What is your starting point? Your baseline?
Case presentation is your primary vehicle for gathering information.
How much information do you need? Do you need ‘before and after’
information? Are you exploring a problem or the results of a change you
are making? Where in your process do you need to gather that
information?
The number of case presentations depends on all of these factors. Be
creative and have fun.
7. Plan your year ahead of time.
Remember to give yourself time towards the end of the fiscal year to
make sense of the information and write your report. You may find
that you want to do the bulk of your case presentations in the middle of
the year, so that you have plenty of time to do the rest of what you
want to do.
8. What do you do with the information you gather?
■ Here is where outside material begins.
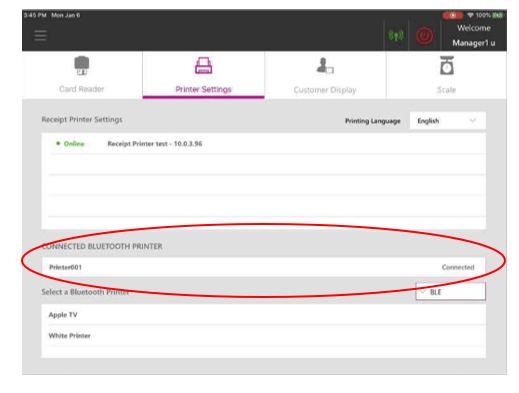
Task: Select White Printer from Bluetooth list
Action: (263, 335)
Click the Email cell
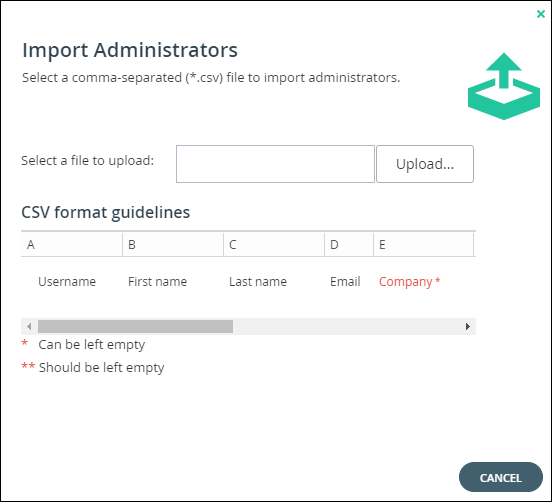552x502 pixels. tap(345, 282)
Following the report format that you have been given, you will write
a report summarizing what your have learned, what changes you may have
made and/or how looking at a practice or problems has made a difference
in your clinical practice.
9. What is the county going to do with all the gathered
information?
The main benefit of this information is to use it to improve the
service delivery system. We will also share the information within
the system in these ways:
a. We will be establishing a website specifically for the Peer
Review Reports. Providers will be able to view each others’
projects to see what you each are working on, what works, and what
doesn’t, and to get ideas for the coming year.
b. In addition, we will be hosting a yearly conference featuring
the most interesting Peer Review Reports, presented by their
providers. This will give the provider community an
opportunity to share with the peer community in depth.
10. Next Steps
a. Training Session 2:
November 9th, 2007 9:00am-12:00pm 2000 Embarcadero Cove
Alameda Room Oakland, CA 94606
b. QA web page has been redone!
http://bhcsproviders.acgov.org/providers/Main/Index.htm click on
Quality Assurance and then on General. There is a
section for Peer Review
where this FAQ is posted and will be updated regularly.
c. Report guidelines to be mailed and posted to the website
within a week.
It is important that the report format of the Peer Review is
consistent because the committee plans to collect and disseminate this
information and conformity will help in this endeavor. The
expectation is that your reports will follow this format.
As always, if it doesn’t seem to fit and/or you have questions,
please contact the QA Department at 510-639-1360.
Kyree Klimist, MFT
QA Associate Administrator
1. Program Details
- Describe your Program
- # of clinical staff with disciplines
- # of staff participating with disciplines (including
non-clinical staff)
- # of cases reviewed
2. Statement of Topic/Problem:
- How and why it was chosen
- What is your goal?
- By what process did you evaluate if you have met your goal?
3. Statement of information gathered through Peer Review and other
means. If other means are used, please describe.
- Clear statement of information gathered
4. Analysis of the information and what it means.
- What does the information indicate needs to happen, if anything?
- What conclusions can be drawn?
- Did you meet your goal?
- This may require more brainstorming at this point in time.
- This may require more gathering of information and repeating of
the process.
- Document your process.
- Attach any changes to documents etc.
5. Outcomes, conclusions & future plan (if any).